Im Zeichen künftiger Zusammenarbeit mit Gdansk

Erfolgreiche Präsentation der "shk Hamburg" in Polen vom 15. bis 22. Juli 1997

Großes Interesse an einer künftigen Zusammenarbeit mit Hamburg haben die Handwerkskammer Gdansk und die Innung für Sanitär-, Heizungs- und Klimatechnik Gdansk.

Das ist das Ergebnis der Präsentation der "shk Hamburg" im Rahmen des Arbeitsseminars mit Kooperationsbörse, das das Hanse-Parlament gemeinsam mit der Handwerkskammer Gdansk für kleine und mittlere Handwerksunternehmen aus allen "Ostseeanrainerstaaten in der traditionsreichen Ostseestadt veranstaltete. Von der Hamburg Messe und dem Fachverband Klempner- und Sanitärtechnik Hamburg wurde die "shk Hamburg" fünf Tage auf dem Handwerksmarkt in Gdansk vorgestellt.

Wilfried Sander, Landesinnungsmeister und Beiratsvorsitzender der "shk Hamburg" (rechts) und Objektleiter Michael Arfmann spenden vor dem Wassersparbus in Danzig für die Opfer der Flutkatastrophe in Polen.

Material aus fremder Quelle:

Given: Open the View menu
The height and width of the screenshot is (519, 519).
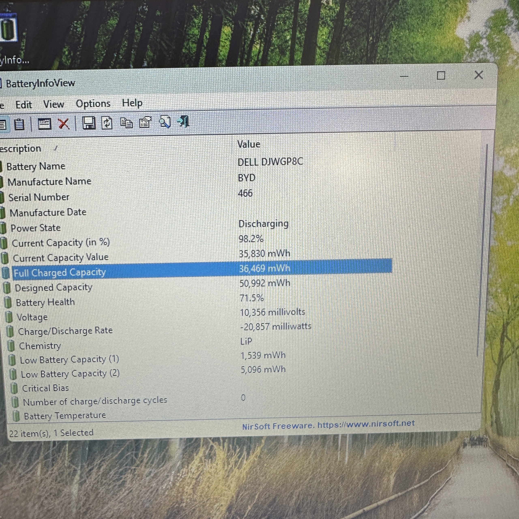Looking at the screenshot, I should tap(54, 104).
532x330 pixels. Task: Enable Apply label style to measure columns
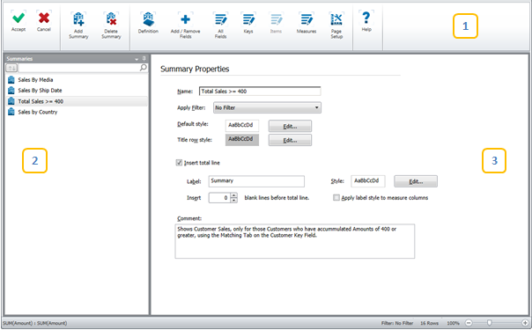336,197
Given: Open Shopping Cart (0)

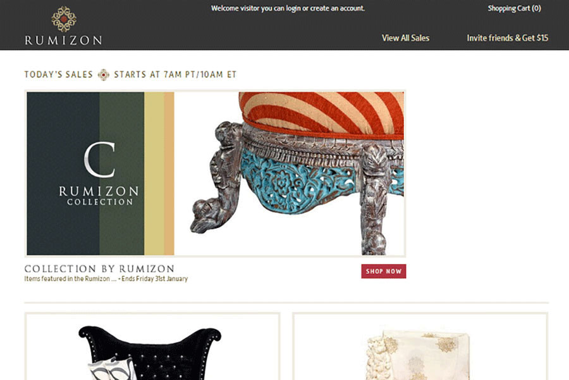Looking at the screenshot, I should [514, 8].
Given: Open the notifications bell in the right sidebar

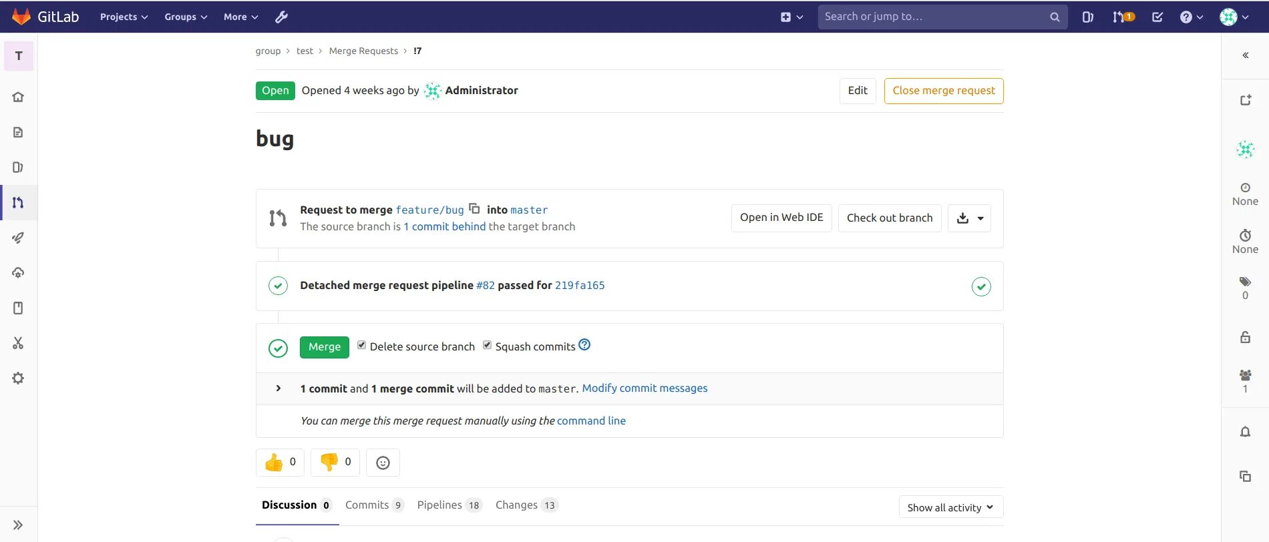Looking at the screenshot, I should [x=1245, y=432].
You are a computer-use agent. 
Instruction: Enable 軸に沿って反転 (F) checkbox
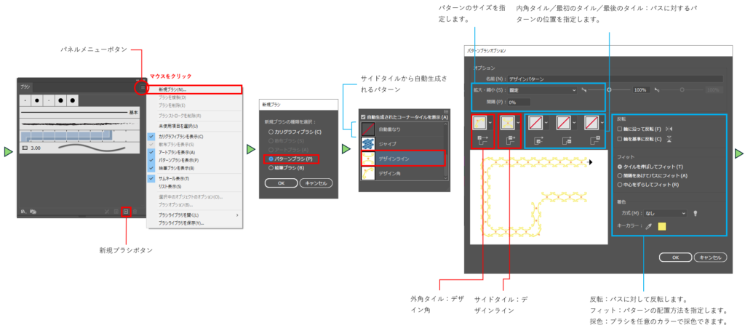pos(620,128)
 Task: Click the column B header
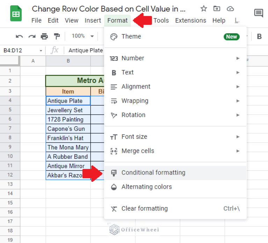(68, 61)
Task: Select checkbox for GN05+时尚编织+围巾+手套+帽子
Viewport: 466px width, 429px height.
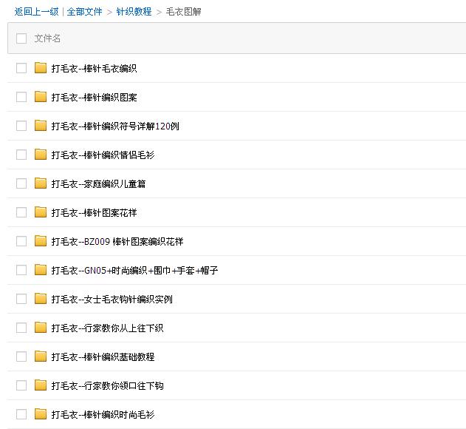Action: 21,270
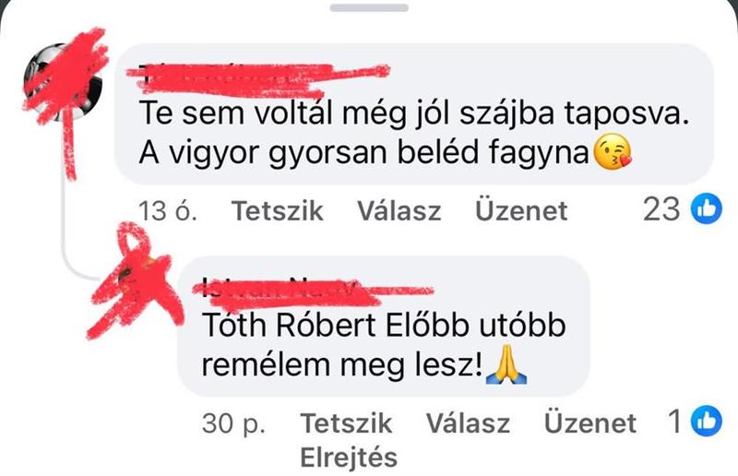Click the 13 ó. timestamp
This screenshot has width=738, height=476.
click(x=168, y=210)
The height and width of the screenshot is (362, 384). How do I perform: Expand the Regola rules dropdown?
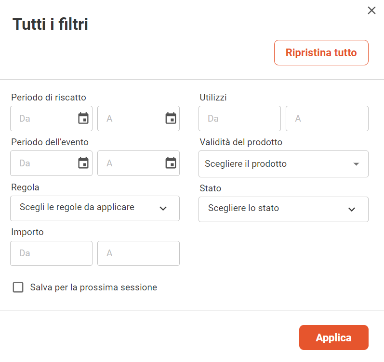pyautogui.click(x=95, y=208)
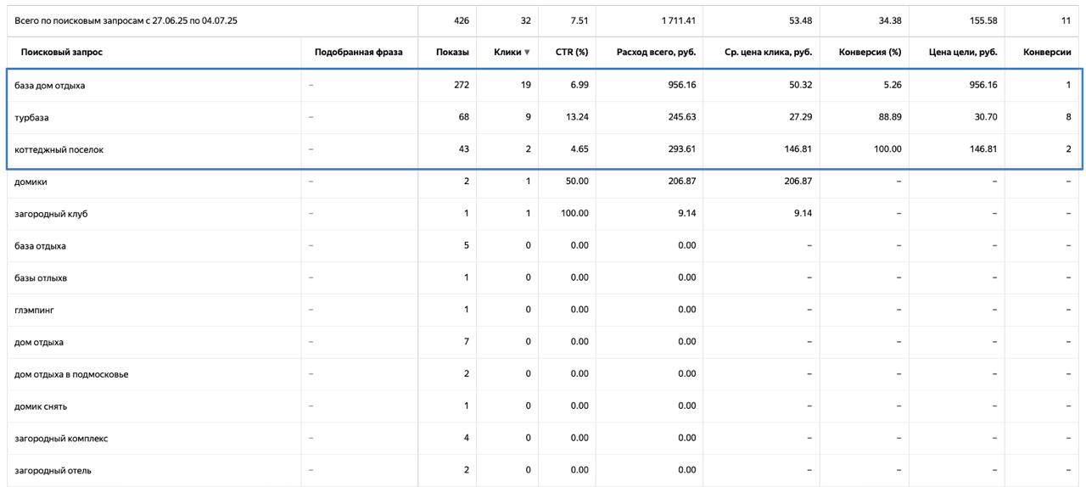Click the total summary row label for 27.06.25–04.07.25
The image size is (1086, 487).
(x=126, y=20)
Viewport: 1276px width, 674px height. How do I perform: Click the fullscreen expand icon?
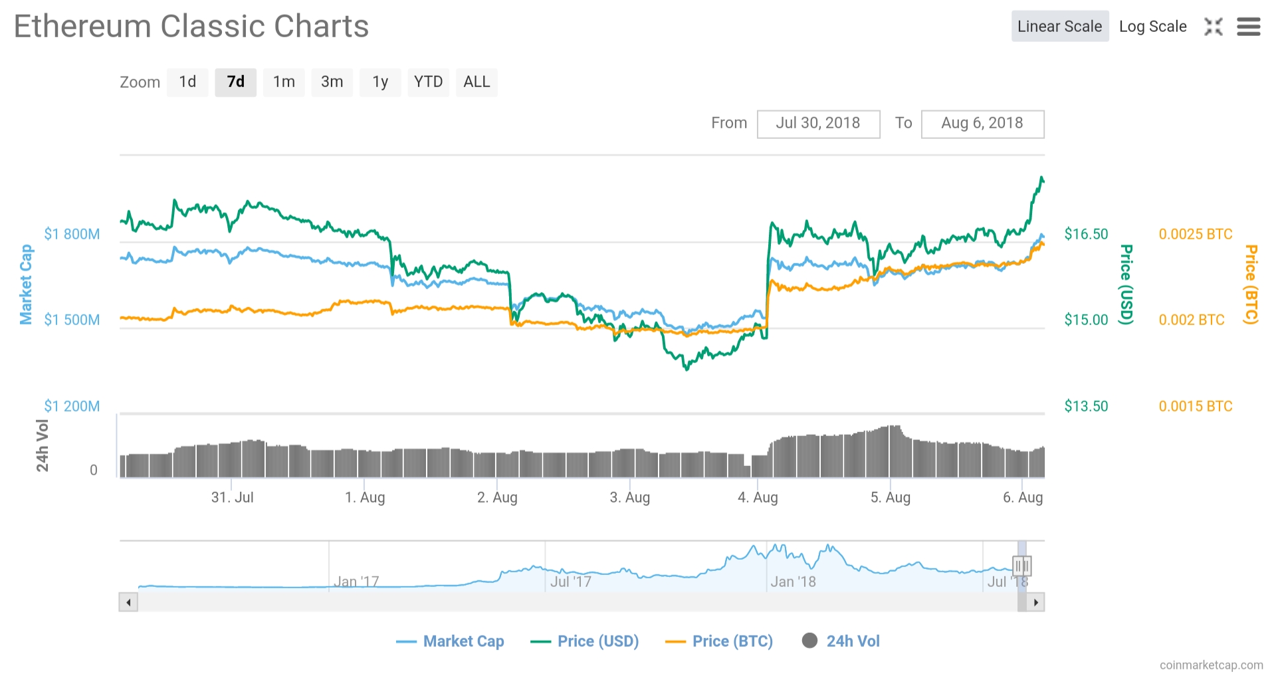point(1214,27)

Als Kommunikationszentrum diente der Wasserbus, der von den Hamburger Wasserwerken und dem Fachverband Klempner- und Sanitärtechnik Hamburg betrieben wird. Maßgeblich wurde die Präsentation in Gdansk, die sowohl bei Endverbrauchern als auch bei Fachleuten großen Anklang fand, durch polnische Beraterkollegen der Firmen Geberit, Hansa, MEPA-Pauli-Menden und Stiebel-Eltron unterstützt.

Wilfried Sander, Landesinnungsmeister und Beiratsvorsitzender der "shk Hamburg": "Wir haben im Rahmen dieser Präsentation hervorragende Kontakte zu den örtlichen polnischen Fachverbänden geknüpft. Zudem haben wir unser Ziel der Vorwerbung für die "shk 98" und die Unterstützung der Veranstaltung des Hanse-Parlaments erreicht". Kontaktgespräche wurden unter anderem geführt mit dem Direktor der Handwerkskammer Gdansk, Wlodzimierz Szordykowski sowie mit Obermeister Dr. Skurewicz von der Innung für Sanitär-, Heizungs- und Klimatechnik in Gdansk.

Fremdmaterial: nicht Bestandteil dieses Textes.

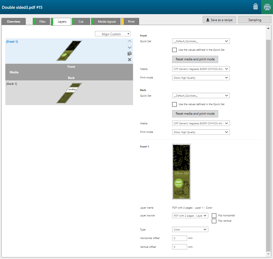Duplicate the Front 1 layer icon
Screen dimensions: 273x259
tap(130, 54)
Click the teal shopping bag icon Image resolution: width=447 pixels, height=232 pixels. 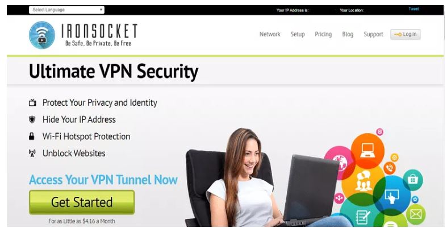tap(413, 180)
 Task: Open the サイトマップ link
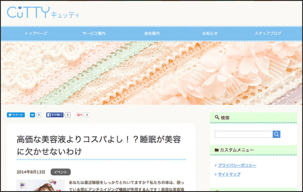click(x=229, y=174)

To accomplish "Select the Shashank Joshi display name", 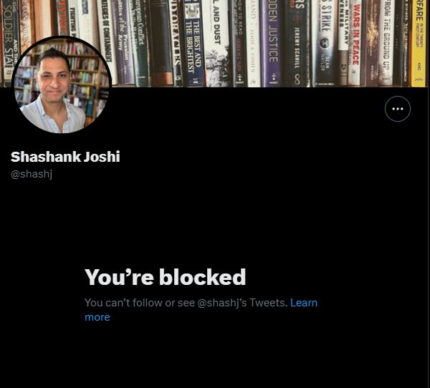I will pyautogui.click(x=65, y=157).
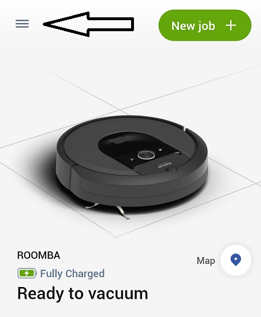Click the black arrow annotation
Screen dimensions: 261x317
pyautogui.click(x=88, y=24)
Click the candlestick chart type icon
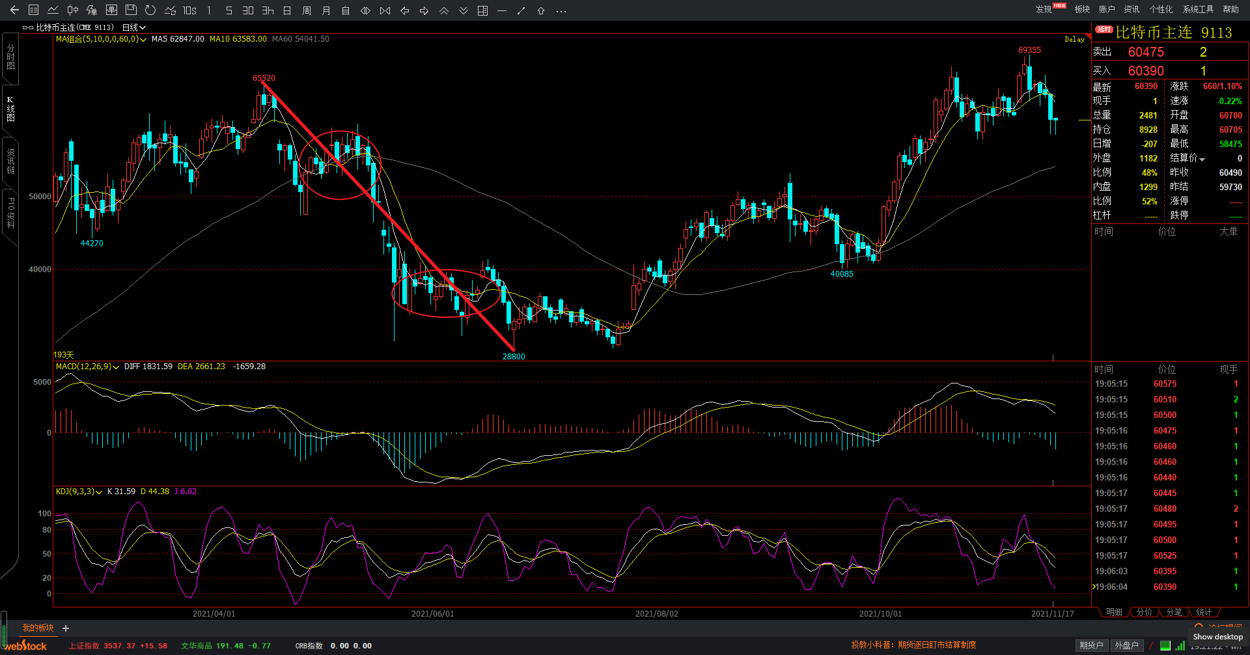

Landesinnungsmeister Sander: "Wir haben eine offizielle Einladung zur ,shk 98 in Hamburg ausgesprochen. Wir freuen uns auf die neue Zusammenarbeit mit unseren Fachkollegen aus Polen".

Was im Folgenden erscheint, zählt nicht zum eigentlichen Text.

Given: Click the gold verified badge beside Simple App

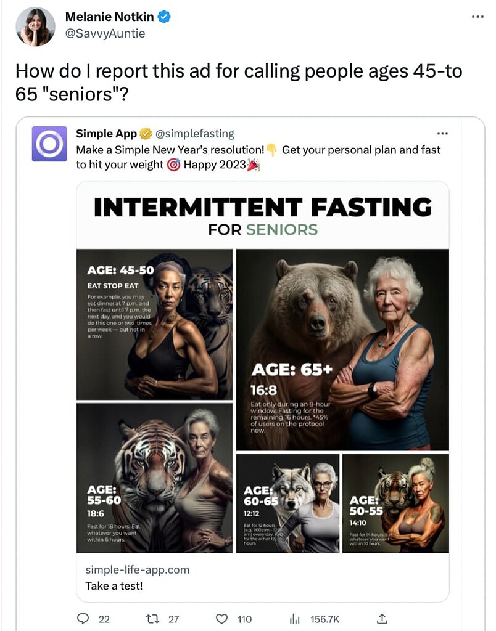Looking at the screenshot, I should (146, 134).
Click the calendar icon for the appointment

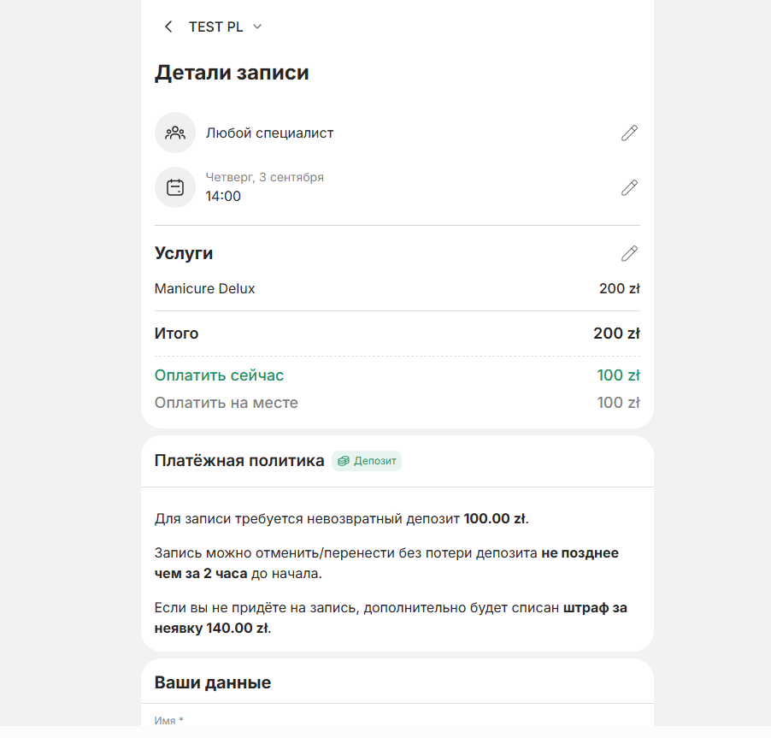pos(175,187)
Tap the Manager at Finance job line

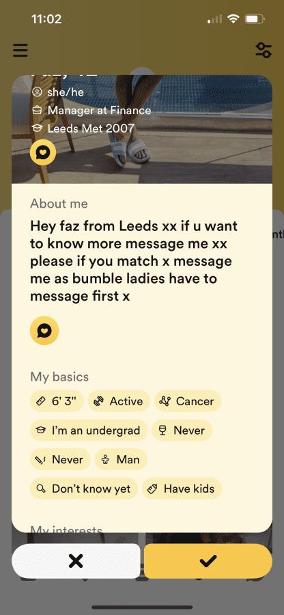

Spontan beteiligte sich das Messeteam an der Spendenaktion der Handwerkskammer Gdansk für die Opfer der Flutkatastrophe in Polen und sammelte vor Ort rund 1400,- DM, die an die Handwerkskammer Gdansk überreicht wurden.

Auf der 11. Nordeuropäischen Fachausstellung Sanitär - Heizung - Klima vom 18. bis 21. November nächsten Jahres auf dem Hamburger Messegelände werden mehr als 600 Aussteller aus 20 Nationen erwartet. Ideelle Träger sind die Landesinnungsverbände von Bremen, Hamburg, Niedersachsen und Schleswig-Holstein. Die "shk", die in zweijährigem Turnus stattfindet, wurde 1996 von mehr als 47000 Fachleuten besucht.


Innung Heizungs- und Klimatechnik

Abiturienten haben ihre Berufschancen im Handwerk genutzt

Ein Novum im Handwerk: Die ersten "Technischen Betriebswirte" der Heizungs- und Klimatechnik haben ihren Abschluß geschafft. Am 28. August haben acht Betriebswirte der Fachrichtung Heizungs- und Klimatechnik ihr Zertifikat in einer Feierstunde in der Handwerkskammer entgegengenommen.

Arnold Rückert, Obermeister der Innung Heizungs- und Klimatechnik: "Wir haben mit diesem attraktiven neuen Modell die Forderung von Dr. Jürgen Hogeforster, Hauptgeschäftsführer der Handwerkskammer Hamburg, tatkräftig realisiert, Abiturienten im Handwerk eine bessere Ausbildung zu bieten."

Technisch und kaufmännisch begabte junge Menschen mit Abitur oder Fachhochschulreife können sich innerhalb von vier Jahren zum "Technischen Betriebswirt" ausbilden lassen. Die Volontäre erwerben eine praxisnahe und anspruchsvolle Doppelqualifikation: Die Gesellenprüfung im Handwerk ist eng mit den betriebswirtschaftlichen Seminaren an der Akademie des Handwerks verzahnt. Technischen Betriebswirten eröffnen sich interessante Positionen im Management von Handwerksfirmen, weil sie ihr Handwerk von der Pike auf gelernt haben und zugleich für die speziellen betriebswirtschaftlichen Probleme optimal gerüstet sind. Dieses richtungsweisende Modell soll fortgesetzt werden.